Records from a collection
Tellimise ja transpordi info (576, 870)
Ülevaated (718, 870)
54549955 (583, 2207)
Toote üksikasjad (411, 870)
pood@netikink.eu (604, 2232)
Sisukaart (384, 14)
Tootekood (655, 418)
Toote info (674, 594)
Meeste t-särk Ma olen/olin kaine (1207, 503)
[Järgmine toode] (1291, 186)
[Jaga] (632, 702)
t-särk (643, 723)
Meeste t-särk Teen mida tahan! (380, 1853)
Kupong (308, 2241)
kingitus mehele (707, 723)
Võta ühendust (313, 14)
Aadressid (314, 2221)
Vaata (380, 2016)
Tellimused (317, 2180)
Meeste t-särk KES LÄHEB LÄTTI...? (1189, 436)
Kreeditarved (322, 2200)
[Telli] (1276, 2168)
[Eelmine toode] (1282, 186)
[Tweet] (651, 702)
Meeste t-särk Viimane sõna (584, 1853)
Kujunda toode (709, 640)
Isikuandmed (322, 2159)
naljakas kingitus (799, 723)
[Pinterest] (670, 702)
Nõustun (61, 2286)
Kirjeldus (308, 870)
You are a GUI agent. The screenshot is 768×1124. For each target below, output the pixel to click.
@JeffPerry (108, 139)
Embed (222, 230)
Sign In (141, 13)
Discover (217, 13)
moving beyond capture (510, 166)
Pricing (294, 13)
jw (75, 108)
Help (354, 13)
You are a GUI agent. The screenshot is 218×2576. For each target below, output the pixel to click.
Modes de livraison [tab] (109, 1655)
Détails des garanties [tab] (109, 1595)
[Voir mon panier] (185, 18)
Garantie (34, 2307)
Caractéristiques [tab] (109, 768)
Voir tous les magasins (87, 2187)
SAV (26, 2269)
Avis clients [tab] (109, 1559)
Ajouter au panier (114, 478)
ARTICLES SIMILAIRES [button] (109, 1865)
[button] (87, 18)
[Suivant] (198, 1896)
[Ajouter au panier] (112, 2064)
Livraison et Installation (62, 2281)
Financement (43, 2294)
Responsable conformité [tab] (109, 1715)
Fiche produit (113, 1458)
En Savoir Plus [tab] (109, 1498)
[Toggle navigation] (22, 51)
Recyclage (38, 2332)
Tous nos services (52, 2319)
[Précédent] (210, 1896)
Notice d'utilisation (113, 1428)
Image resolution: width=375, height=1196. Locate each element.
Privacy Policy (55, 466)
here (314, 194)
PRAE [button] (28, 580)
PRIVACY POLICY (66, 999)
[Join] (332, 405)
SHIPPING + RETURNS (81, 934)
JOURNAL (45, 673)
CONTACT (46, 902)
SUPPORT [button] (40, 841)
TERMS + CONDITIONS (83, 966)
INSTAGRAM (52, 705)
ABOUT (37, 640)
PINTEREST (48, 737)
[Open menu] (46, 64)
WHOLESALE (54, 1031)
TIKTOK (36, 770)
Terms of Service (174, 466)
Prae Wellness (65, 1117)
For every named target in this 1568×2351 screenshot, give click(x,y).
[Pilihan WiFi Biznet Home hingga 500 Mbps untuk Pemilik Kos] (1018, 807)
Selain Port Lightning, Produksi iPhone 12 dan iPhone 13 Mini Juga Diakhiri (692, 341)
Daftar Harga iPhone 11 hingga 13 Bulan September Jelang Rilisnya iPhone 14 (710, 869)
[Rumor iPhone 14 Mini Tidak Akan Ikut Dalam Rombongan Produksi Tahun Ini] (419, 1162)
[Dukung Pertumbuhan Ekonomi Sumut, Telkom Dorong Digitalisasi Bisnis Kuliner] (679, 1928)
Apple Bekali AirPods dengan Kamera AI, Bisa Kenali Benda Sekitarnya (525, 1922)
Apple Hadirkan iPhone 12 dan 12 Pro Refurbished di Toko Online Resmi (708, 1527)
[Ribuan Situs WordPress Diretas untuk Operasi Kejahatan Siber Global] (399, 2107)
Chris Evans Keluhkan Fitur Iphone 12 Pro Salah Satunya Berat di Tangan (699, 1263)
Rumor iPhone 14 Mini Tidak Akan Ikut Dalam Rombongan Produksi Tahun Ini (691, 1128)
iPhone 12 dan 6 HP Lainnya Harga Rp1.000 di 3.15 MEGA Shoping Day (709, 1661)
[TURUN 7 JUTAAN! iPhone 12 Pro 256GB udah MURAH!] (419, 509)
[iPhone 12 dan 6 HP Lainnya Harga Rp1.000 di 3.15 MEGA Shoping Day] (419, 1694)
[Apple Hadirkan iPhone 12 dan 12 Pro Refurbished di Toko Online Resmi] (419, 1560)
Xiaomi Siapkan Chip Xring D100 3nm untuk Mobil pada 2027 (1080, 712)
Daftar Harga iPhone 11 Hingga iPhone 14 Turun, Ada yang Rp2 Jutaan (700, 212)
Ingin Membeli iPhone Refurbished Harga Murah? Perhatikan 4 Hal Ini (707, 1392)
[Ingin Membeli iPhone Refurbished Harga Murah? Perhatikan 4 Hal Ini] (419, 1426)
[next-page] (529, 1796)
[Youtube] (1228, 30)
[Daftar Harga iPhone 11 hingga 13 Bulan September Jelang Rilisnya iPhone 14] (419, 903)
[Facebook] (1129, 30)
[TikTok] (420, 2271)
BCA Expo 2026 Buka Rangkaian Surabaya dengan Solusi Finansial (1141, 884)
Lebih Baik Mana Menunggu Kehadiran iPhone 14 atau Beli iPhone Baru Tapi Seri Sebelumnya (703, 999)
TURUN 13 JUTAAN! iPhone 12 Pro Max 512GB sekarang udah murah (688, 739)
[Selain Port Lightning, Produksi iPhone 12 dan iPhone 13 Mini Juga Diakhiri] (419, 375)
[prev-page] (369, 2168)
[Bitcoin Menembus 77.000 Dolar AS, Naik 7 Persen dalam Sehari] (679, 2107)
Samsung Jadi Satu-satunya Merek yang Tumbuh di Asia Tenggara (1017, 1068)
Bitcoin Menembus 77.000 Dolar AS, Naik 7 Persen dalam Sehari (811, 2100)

▶ Task item: Nothing but the lines from the beginning of the records through the line with "JOURNAL (45, 673)" should appear, each printed exactly.

▶ Exercise response:
Tellimise ja transpordi info (576, 870)
Ülevaated (718, 870)
54549955 (583, 2207)
Toote üksikasjad (411, 870)
pood@netikink.eu (604, 2232)
Sisukaart (384, 14)
Tootekood (655, 418)
Toote info (674, 594)
Meeste t-särk Ma olen/olin kaine (1207, 503)
[Järgmine toode] (1291, 186)
[Jaga] (632, 702)
t-särk (643, 723)
Meeste t-särk Teen mida tahan! (380, 1853)
Kupong (308, 2241)
kingitus mehele (707, 723)
Võta ühendust (313, 14)
Aadressid (314, 2221)
Vaata (380, 2016)
Tellimused (317, 2180)
Meeste t-särk KES LÄHEB LÄTTI...? (1189, 436)
Kreeditarved (322, 2200)
[Telli] (1276, 2168)
[Eelmine toode] (1282, 186)
[Tweet] (651, 702)
Meeste t-särk Viimane sõna (584, 1853)
Kujunda toode (709, 640)
Isikuandmed (322, 2159)
naljakas kingitus (799, 723)
[Pinterest] (670, 702)
Nõustun (61, 2286)
Kirjeldus (308, 870)
You are a GUI agent. The screenshot is 768×1124. For each target below, output the pixel to click.
@JeffPerry (108, 139)
Embed (222, 230)
Sign In (141, 13)
Discover (217, 13)
moving beyond capture (510, 166)
Pricing (294, 13)
jw (75, 108)
Help (354, 13)
You are a GUI agent. The screenshot is 218×2576. For each target below, output the pixel to click.
Modes de livraison [tab] (109, 1655)
Détails des garanties [tab] (109, 1595)
[Voir mon panier] (185, 18)
Garantie (34, 2307)
Caractéristiques [tab] (109, 768)
Voir tous les magasins (87, 2187)
SAV (26, 2269)
Avis clients [tab] (109, 1559)
Ajouter au panier (114, 478)
ARTICLES SIMILAIRES [button] (109, 1865)
[button] (87, 18)
[Suivant] (198, 1896)
[Ajouter au panier] (112, 2064)
Livraison et Installation (62, 2281)
Financement (43, 2294)
Responsable conformité [tab] (109, 1715)
Fiche produit (113, 1458)
En Savoir Plus [tab] (109, 1498)
[Toggle navigation] (22, 51)
Recyclage (38, 2332)
Tous nos services (52, 2319)
[Précédent] (210, 1896)
Notice d'utilisation (113, 1428)
Image resolution: width=375, height=1196. Locate each element.
Privacy Policy (55, 466)
here (314, 194)
PRAE [button] (28, 580)
PRIVACY POLICY (66, 999)
[Join] (332, 405)
SHIPPING + RETURNS (81, 934)
JOURNAL (45, 673)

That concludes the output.